= Beginning of Section =
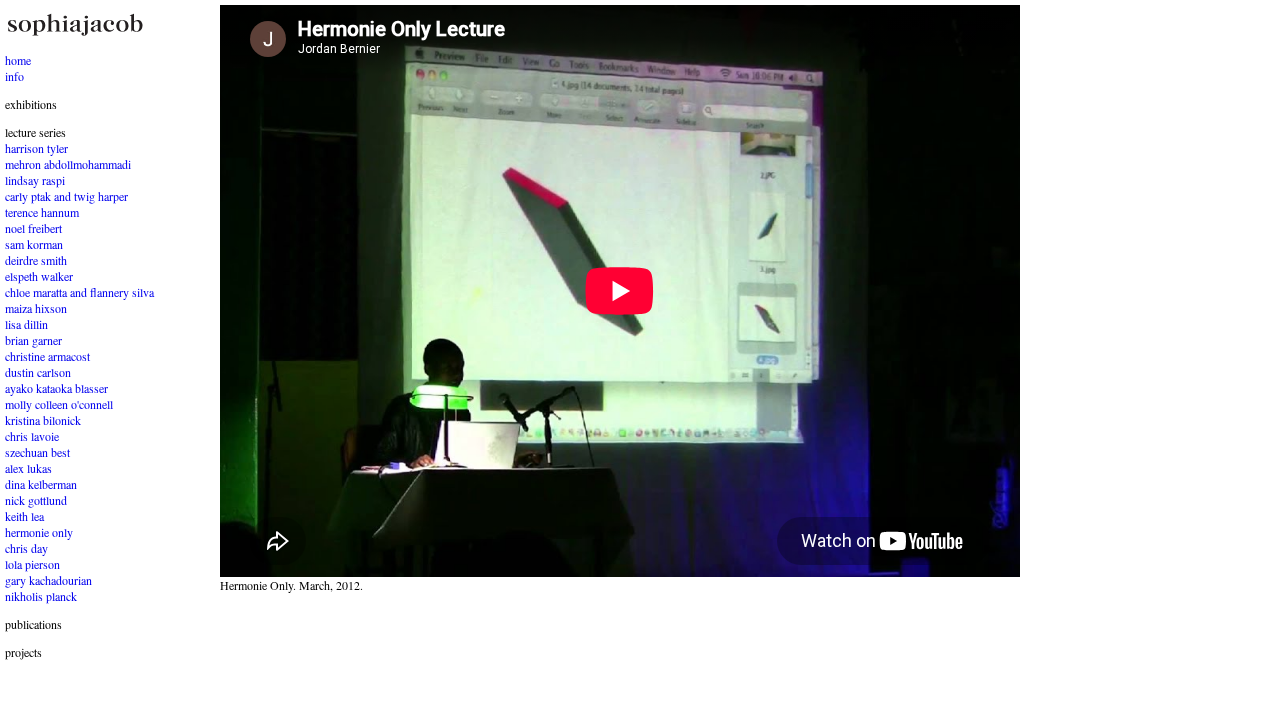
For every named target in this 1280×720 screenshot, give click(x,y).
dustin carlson (38, 372)
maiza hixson (36, 308)
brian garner (33, 340)
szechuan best (37, 452)
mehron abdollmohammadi (68, 164)
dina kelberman (41, 484)
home (18, 60)
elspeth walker (39, 276)
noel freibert (33, 228)
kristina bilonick (43, 420)
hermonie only (39, 532)
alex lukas (28, 468)
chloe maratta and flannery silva (79, 292)
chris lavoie (32, 436)
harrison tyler (36, 148)
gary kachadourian (48, 580)
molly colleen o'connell (59, 404)
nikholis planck (41, 596)
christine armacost (47, 356)
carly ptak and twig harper (66, 196)
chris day (26, 548)
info (14, 76)
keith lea (24, 516)
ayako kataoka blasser (56, 388)
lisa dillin (26, 324)
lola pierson (32, 564)
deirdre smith (36, 260)
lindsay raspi (35, 180)
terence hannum (42, 212)
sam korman (34, 244)
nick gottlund (36, 500)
= End of Section =
- [TASK PROMPT] Without any pictures, return the material above exactly.

- [TASK SOLUTION]
For every named target in this 1280×720 screenshot, give click(x,y).
dustin carlson (38, 372)
maiza hixson (36, 308)
brian garner (33, 340)
szechuan best (37, 452)
mehron abdollmohammadi (68, 164)
dina kelberman (41, 484)
home (18, 60)
elspeth walker (39, 276)
noel freibert (33, 228)
kristina bilonick (43, 420)
hermonie only (39, 532)
alex lukas (28, 468)
chloe maratta and flannery silva (79, 292)
chris lavoie (32, 436)
harrison tyler (36, 148)
gary kachadourian (48, 580)
molly colleen o'connell (59, 404)
nikholis planck (41, 596)
christine armacost (47, 356)
carly ptak and twig harper (66, 196)
chris day (26, 548)
info (14, 76)
keith lea (24, 516)
ayako kataoka blasser (56, 388)
lisa dillin (26, 324)
lola pierson (32, 564)
deirdre smith (36, 260)
lindsay raspi (35, 180)
terence hannum (42, 212)
sam korman (34, 244)
nick gottlund (36, 500)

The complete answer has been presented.